La risposta operaia e di massa alla nuova mostruosa legge del governo Syriza-Anel


Lo spezzone del PAME 
Migliaia di lavoratori ad Atene e in altre città hanno risposto all'appello del PAME e hanno manifestato contro il nuovo inaccettabile disegno di legge antipopolare, che il governo Syriza-Anel ha portato al Parlamento per essere sottoposto al voto nel fine settimana del 21-22 maggio. Questa legge mostruosa prevede aumenti dell'IVA su una serie di beni (dal 23 al 24%) e sul carburante, impone nuove tasse indirette, aumenta le imposte sugli agricoltori, aumenta le tasse sulla casa, crea un nuovo super-fondo per le privatizzazioni in preparazione della cessione al capitale dei trasporti e di quasi tutte le infrastrutture di proprietà dello stato. Apre la strada al sequestro e alla vendita all'asta di case che appartengono alle famiglie popolari. 
Crea un meccanismo automatico di emergenza per tagliare la spesa, vale a dire la riduzione automatica degli stipendi, delle pensioni, delle prestazioni sociali e delle altre spese, se gli obiettivi fiscali del bilancio dello Stato e dei memorandum non vengono raggiunti. Allo stesso tempo, si prevedono nuove provocatorie esenzioni fiscali e condizioni favorevoli per il capitale. 

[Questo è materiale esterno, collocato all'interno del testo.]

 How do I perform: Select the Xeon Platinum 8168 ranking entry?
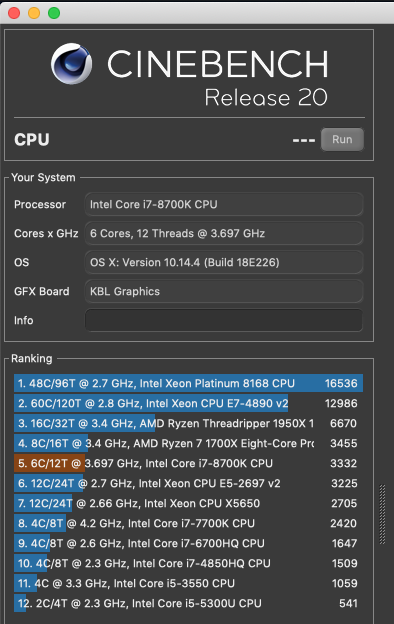(188, 383)
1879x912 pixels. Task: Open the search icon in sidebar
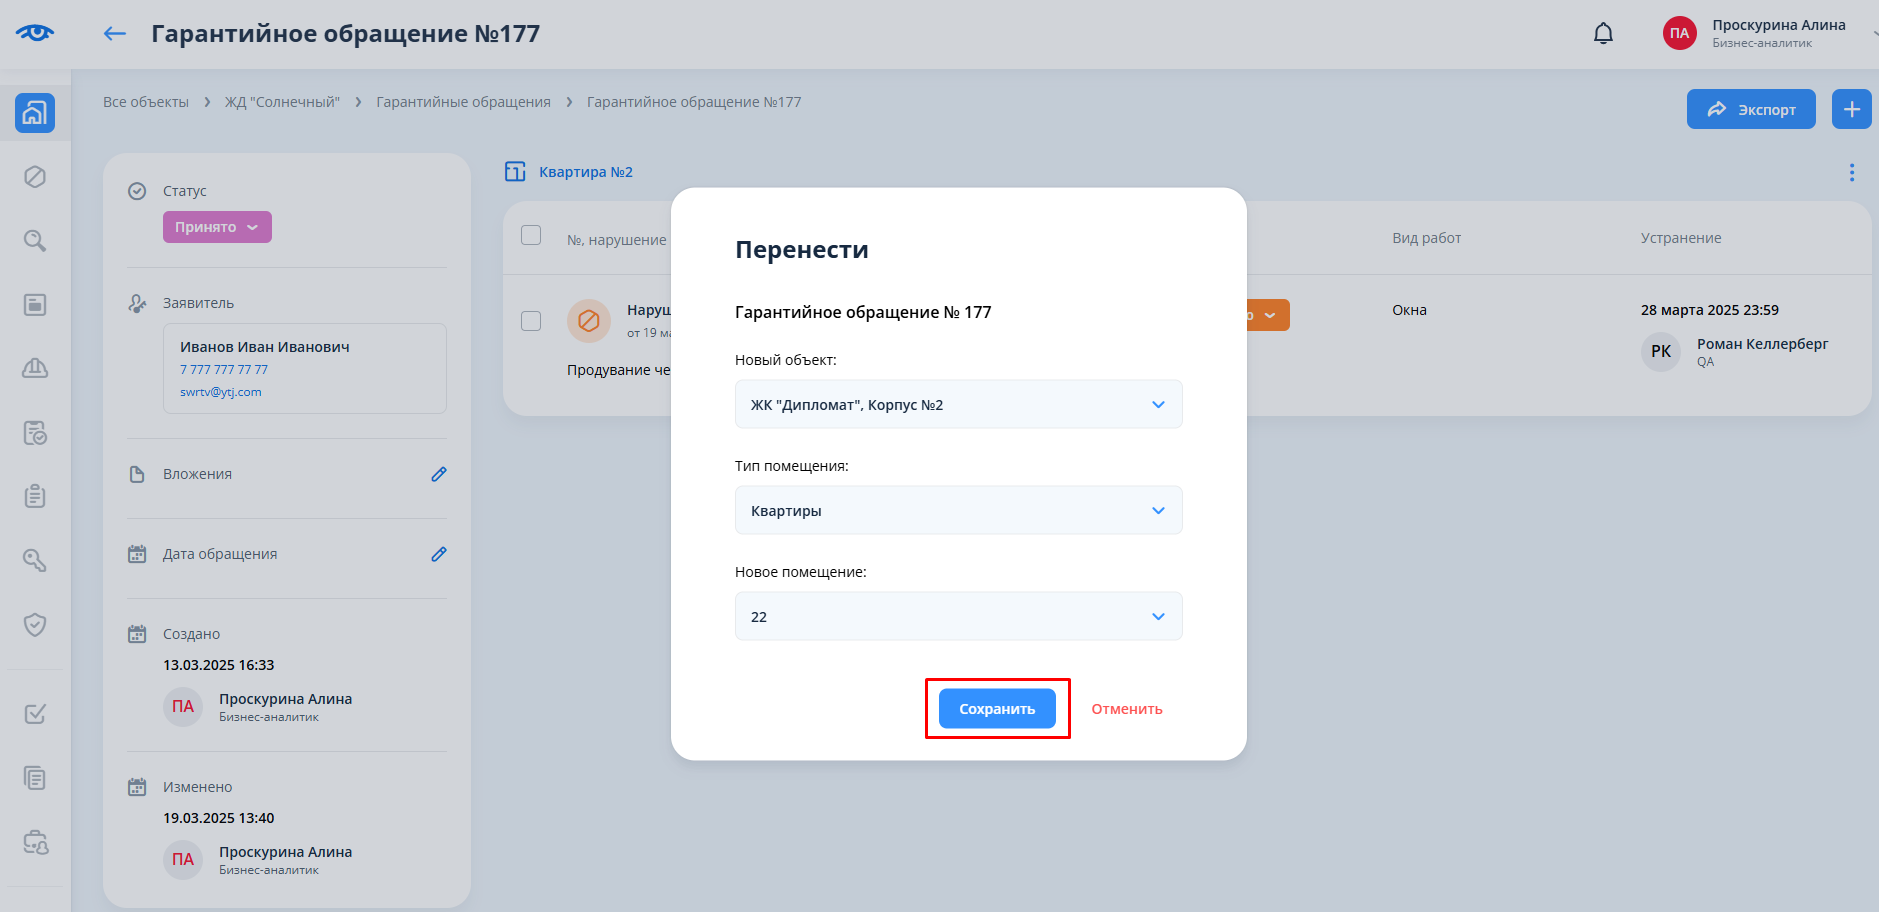tap(35, 241)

Quindi, i fondi stanziati per le imprese vengono esentati dal "meccanismo di contingenza" mentre vengono stabilite nuove agevolazioni fiscali per gli industriali. In sostanza, si tratta di un nuovo 4° memorandum di 7.500 pagine, che il "governo della sinistra" ha tentato di far passare in sordina, con le procedure di emergenza del fine settimana. Non è un caso che la SEB (Federazione ellenica delle imprese) ha lodato il disegno di legge, mentre i lavoratori hanno dimostrato contro. Le proteste popolari sono state immediate, con uno sciopero di due giorni dei trasporti pubblici e manifestazioni organizzate dal PAME in tutto il paese. La manifestazione centrale si è svolta ad Atene la sera del 22/5 al momento in cui il disegno di legge era stato votato. 
Il Segretario generale del CC del KKE, Dimitris Koutsoumpas, ha rilasciato la seguente dichiarazione ai media durante il raduno: «A nome del KKE, il messaggio che invio in questo momento da piazza Sintagma, insieme agli operai che stanno dimostrando, è che il popolo greco non deve aspettarsi nulla dalle varie procedure parlamentari, da questo Parlamento, ma deve organizzare la sua lotta proprio ora e in modo ancora più dinamico, organizzare la sua alleanza popolare e combattere fino a quando tutte queste politiche antipopolari saranno sconfitte nella loro interezza».